大正末期〜昭和の北山田から 第62回 都筑区の歴史を紐解く 文・絵 男全(おまた)冨雄(『望郷』から引用)
審議会解散
平成八年九月十二日、審議会は二十三年間の幕を閉じた。長くも短くも感じられる歳月であった。審議会委員として信念を通してきた自己満足だけが残った。時には我田引水の意見もなくはなかったが、私の不器用な性質は直らなかった。残念なことは、公団の四割買収に応じた方には馬鹿を見たことのないようにする、と公言されたことが無視されたことで、生涯、心の片隅に、わだかまりとして残る。
五期目の審議会の当初は、農家と勤め人との間に対立があった。
しかし、会が重なるにつれてお互い紆余曲折はあったが、理解し合える仲になり、終止符を迎えた。
幻の鉄道駅を抱えた地域とすれば、何で収束なのか疑問が残る。
時代、世代が変わるから仕方がないが、区画整理は平等の負担と平等の恩恵を受けることが前提と思っている。
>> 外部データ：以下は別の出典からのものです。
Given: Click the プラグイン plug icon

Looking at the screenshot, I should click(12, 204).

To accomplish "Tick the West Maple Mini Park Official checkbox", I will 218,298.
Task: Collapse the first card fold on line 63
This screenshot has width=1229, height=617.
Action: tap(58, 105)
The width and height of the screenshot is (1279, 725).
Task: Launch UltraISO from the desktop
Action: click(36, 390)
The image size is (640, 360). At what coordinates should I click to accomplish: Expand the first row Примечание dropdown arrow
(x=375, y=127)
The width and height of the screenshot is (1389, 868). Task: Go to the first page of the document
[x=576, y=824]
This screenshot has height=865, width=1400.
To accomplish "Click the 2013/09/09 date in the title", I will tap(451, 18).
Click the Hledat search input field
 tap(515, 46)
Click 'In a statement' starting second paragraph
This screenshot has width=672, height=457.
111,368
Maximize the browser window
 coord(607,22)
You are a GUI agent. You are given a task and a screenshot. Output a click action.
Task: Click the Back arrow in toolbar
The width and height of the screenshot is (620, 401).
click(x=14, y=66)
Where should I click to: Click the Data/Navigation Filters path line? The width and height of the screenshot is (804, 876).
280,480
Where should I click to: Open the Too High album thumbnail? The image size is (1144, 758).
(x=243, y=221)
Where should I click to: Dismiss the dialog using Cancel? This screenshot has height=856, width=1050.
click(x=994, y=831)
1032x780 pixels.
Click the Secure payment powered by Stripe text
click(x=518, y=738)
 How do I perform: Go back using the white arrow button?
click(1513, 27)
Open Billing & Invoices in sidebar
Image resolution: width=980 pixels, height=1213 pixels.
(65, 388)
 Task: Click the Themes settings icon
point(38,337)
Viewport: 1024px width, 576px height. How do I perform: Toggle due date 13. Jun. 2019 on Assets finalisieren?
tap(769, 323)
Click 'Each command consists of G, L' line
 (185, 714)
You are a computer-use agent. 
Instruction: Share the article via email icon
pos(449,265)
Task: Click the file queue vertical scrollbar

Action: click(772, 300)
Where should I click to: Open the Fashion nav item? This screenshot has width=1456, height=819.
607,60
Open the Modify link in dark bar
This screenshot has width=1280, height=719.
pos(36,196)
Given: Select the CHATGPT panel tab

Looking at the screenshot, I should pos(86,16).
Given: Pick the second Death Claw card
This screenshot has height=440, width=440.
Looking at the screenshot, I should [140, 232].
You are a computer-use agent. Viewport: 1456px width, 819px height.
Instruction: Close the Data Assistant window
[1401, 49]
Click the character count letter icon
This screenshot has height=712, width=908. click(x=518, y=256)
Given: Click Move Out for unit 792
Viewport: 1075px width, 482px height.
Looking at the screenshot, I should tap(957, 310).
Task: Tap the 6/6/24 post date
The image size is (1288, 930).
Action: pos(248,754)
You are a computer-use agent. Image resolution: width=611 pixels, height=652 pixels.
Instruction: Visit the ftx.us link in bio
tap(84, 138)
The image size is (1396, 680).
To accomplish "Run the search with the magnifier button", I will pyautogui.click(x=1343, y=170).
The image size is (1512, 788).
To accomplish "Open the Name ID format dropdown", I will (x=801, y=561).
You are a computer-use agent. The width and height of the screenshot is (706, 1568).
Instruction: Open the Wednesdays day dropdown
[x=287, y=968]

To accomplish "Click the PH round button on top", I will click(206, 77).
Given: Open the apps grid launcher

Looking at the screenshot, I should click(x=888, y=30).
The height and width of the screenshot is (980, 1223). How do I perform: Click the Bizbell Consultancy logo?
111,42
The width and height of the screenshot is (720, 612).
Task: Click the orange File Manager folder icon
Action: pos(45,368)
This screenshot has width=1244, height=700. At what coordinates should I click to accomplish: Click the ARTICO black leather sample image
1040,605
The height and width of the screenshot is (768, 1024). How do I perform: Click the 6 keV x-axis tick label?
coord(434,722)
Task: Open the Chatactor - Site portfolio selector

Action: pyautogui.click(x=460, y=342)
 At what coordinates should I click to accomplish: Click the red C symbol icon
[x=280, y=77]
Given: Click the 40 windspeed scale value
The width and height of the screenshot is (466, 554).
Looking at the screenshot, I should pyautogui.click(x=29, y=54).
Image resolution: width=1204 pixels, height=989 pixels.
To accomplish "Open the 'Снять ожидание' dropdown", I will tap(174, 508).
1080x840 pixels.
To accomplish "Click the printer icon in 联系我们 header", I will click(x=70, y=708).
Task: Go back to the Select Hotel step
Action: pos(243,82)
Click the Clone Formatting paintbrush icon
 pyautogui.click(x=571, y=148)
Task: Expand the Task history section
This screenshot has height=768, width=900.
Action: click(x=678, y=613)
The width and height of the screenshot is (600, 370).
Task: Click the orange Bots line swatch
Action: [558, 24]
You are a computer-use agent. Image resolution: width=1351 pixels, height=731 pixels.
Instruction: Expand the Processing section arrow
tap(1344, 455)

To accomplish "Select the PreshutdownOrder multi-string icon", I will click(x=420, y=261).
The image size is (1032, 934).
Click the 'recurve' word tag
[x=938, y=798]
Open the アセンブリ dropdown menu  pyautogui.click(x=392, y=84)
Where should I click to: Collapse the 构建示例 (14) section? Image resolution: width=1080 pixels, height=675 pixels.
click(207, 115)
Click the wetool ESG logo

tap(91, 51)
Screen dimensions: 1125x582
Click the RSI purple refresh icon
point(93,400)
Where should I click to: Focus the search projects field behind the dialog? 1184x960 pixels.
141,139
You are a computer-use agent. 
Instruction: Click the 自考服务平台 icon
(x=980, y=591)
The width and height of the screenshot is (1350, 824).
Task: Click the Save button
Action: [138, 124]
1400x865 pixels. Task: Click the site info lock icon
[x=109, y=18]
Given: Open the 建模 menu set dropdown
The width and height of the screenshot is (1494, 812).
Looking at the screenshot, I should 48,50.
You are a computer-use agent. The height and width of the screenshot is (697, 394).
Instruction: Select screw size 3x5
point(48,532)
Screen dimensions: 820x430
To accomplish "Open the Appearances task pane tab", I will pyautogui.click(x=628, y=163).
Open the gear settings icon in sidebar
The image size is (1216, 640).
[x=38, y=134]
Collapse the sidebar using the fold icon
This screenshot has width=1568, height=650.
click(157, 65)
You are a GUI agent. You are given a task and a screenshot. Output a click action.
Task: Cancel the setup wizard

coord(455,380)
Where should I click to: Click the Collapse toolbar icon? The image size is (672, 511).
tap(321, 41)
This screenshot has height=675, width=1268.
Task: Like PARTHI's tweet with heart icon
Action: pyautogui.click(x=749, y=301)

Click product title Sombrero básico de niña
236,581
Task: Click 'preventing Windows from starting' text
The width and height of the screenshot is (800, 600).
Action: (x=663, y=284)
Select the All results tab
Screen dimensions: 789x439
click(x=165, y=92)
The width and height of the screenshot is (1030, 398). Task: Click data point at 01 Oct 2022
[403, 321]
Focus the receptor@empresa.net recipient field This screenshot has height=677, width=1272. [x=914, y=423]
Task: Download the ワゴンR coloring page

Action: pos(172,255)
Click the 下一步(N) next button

二十有余年前、田畑を耕し、竹林を育て、放牧の牛を追い、朝霧含む苺の収穫、四季折々衣替えする雑木林に囲まれ、鰻、鰌、カタッケの捕れる清水の小川、時間が止まったような日溜まりの静寂があった故郷。初夏には、田圃から湧き出る蛍の乱舞。秋は、澄み切った果てしない宇宙の星空と満月。冬、積雪三十センチの雪かきの汗。春は桜の下でお釈迦様のお祭り。
先祖伝来の故郷はキャタピラの下に人情とともに埋もれた。
ニュータウンの関連団体が収束の名のもとに解散していった。解散は、次世代の故郷創造のスタートであり、北山田に住んでよかったと言われる町にしなければ、土地を犠牲にして協力してくれた方々に申し訳ない。